More than a century on, their descendants are woven into Brazilian life, and Japanese food, comics and festivals have long since crossed over to the wider public. An event on this scale is the commercial expression of that history.
The festival has moved well beyond a niche hobby into the mainstream leisure economy. It fills a major convention centre, employs hundreds and draws fans from across the region for the weekend.
Few places could sustain a gathering of this size. The depth of the local audience, built over generations, is what lets Sao Paulo host an Asian pop-culture event on a scale that rivals the genre’s home markets.
From comic fair to music festival
The event has changed shape over the years. What began as a gathering for readers of manga and viewers of anime has increasingly become a music festival built around Japanese and Korean pop.
This year the programme spreads across six stages, and several Japanese rock and pop acts are playing Brazil for the first time. Live shows are now among the main reasons fans buy a ticket.
That shift matters commercially. Concerts justify higher ticket prices and longer stays, turning a day out into a weekend that spends on hotels, transport and food.
Entry starts at a hundred and fifteen reais, close to twenty dollars, with premium and multi-day passes costing more. The opening day is free for anyone who collects a pass in advance and donates a kilo of non-perishable food.
A fixture on the winter calendar
The timing is no accident. July is the mid-year school holiday in Brazil and the city’s coolest, driest month, a natural window for a large indoor gathering aimed at a young audience.
The organiser, a Sao Paulo company called Maru Division, has built its business on bringing Japanese music and anime acts to the country.
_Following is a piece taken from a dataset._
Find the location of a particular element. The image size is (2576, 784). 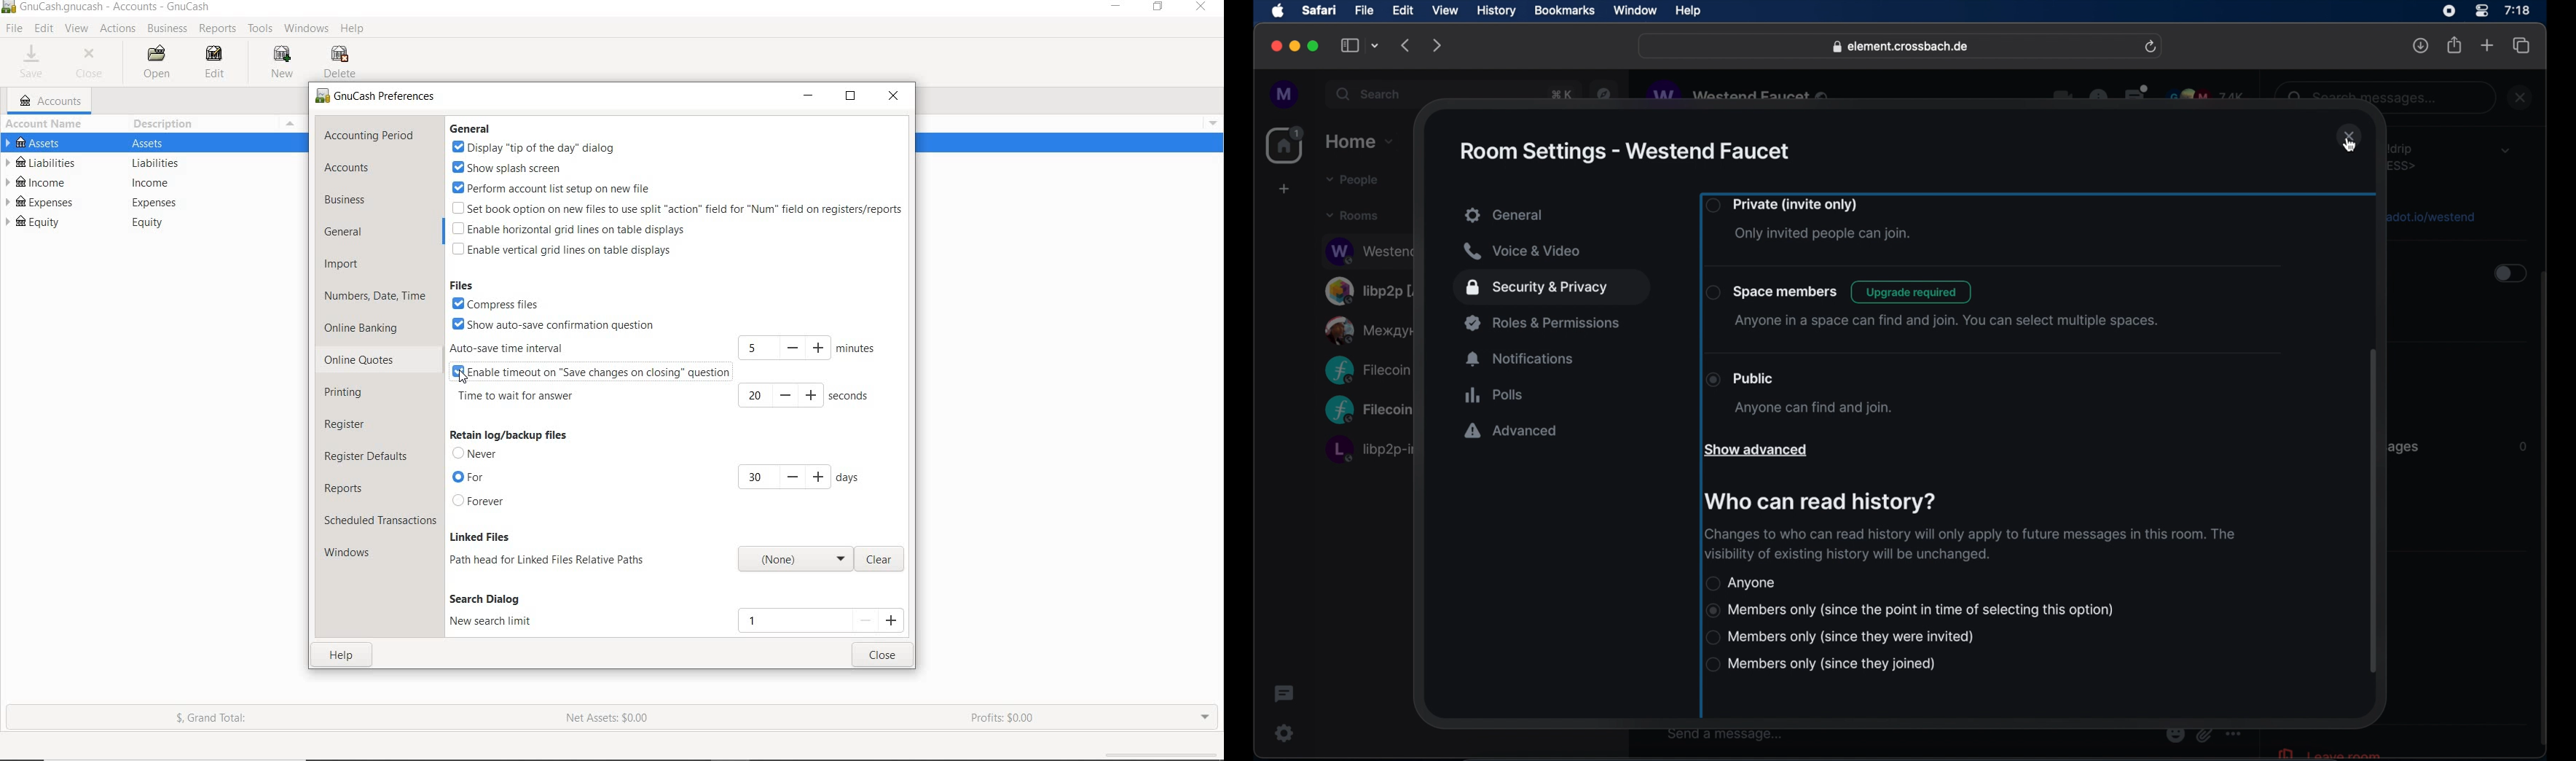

It runs the festival in partnership with the city’s own investment arm, a sign of how seriously the local government now takes these events.
For Sao Paulo, the festival is one more anchor in a crowded events calendar that the city treats as an economic asset. It sits alongside trade fairs, concerts and sport as a reason to fill hotels and restaurants in the low season.
For a visitor, it is also a rare thing: a slice of Japanese and Korean pop culture, staged at full scale, on the far side of the world from where it began.
Frequently Asked Questions
What is Anime Friends?
It is a four-day Asian pop-culture festival in Sao Paulo, built around anime, manga, games, cosplay and live Japanese and Korean music. Now in its twenty-second edition, it bills itself as the largest of its kind in Latin America.
Why is the festival held in Brazil?
Brazil has the largest Japanese community outside Japan, around two million people, centred on Sao Paulo. That long migration history gave the country a deep and mainstream audience for Japanese culture.
How much does it cost to attend?
Tickets start at around a hundred and fifteen reais, close to twenty dollars, with higher prices for premium and multi-day passes. The opening day is free with an advance pass and a donation of one kilo of non-perishable food.